Identification of the Blood Perfusion Rate for Laser-Induced Thermotherapy in the Liver
Matthias Andres, Sebastian Blauth, Christian Leithäuser, Norbert Siedow
TL;DR
This work tackles identifying the liver blood perfusion rate $\xi$ during laser-induced interstitial thermotherapy from MR thermometry data. It formulates a PDE-constrained optimization using the Pennes bio-heat equation with a $P1$-radiation model and Arrhenius tissue damage, where $\xi$ acts as the control. An adjoint-based gradient is derived to efficiently compute $\hat{J}'(\xi)$, enabling a projected quasi-Newton solver (L-BFGS) to recover $\xi$ under nonnegativity constraints. Numerical experiments on synthetic noiseless and noisy data show that perfusion near the applicator can be identified, with L-BFGS outperforming gradient descent and multiple measurements significantly improving accuracy. The approach supports online monitoring and personalized treatment prediction, with planned validation on real MR thermometry data.

■ MATERIAL SUPPLIED
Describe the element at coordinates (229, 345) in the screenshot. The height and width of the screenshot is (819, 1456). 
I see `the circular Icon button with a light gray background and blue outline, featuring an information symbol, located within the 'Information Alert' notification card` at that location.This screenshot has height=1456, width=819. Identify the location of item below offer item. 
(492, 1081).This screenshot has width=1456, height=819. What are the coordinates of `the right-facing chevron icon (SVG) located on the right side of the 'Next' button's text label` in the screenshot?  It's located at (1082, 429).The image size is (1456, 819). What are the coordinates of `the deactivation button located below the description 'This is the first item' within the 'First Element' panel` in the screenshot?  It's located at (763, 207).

■ WORK ORDER 1
Answer these from the text on liver perfusion identification:
(a) Which solver is used to recover $\xi$?
(b) What kind of data were used in the numerical experiments?
(c) On what data is validation planned?
■ WORK ORDER 2
Extend the text on identifying the liver blood perfusion rate, starting after its final sentence.
The lines are not needed for the tasks here.

■ YOUR RESPONSE 1
(a) A projected quasi-Newton solver (L-BFGS)
(b) Synthetic noiseless and noisy data
(c) Real MR thermometry data

■ YOUR RESPONSE 2
Abstract
Using PDE-constrained optimization we introduce a parameter identification approach which can identify the blood perfusion rate from MR thermometry data obtained during the treatment with laser-induced thermotherapy (LITT). The blood perfusion rate, i.e., the cooling effect induced by blood vessels, can be identified during the first stage of the treatment. This information can then be used by a simulation to monitor and predict the ongoing treatment. The approach is tested with synthetic measurements with and without artificial noise as input data.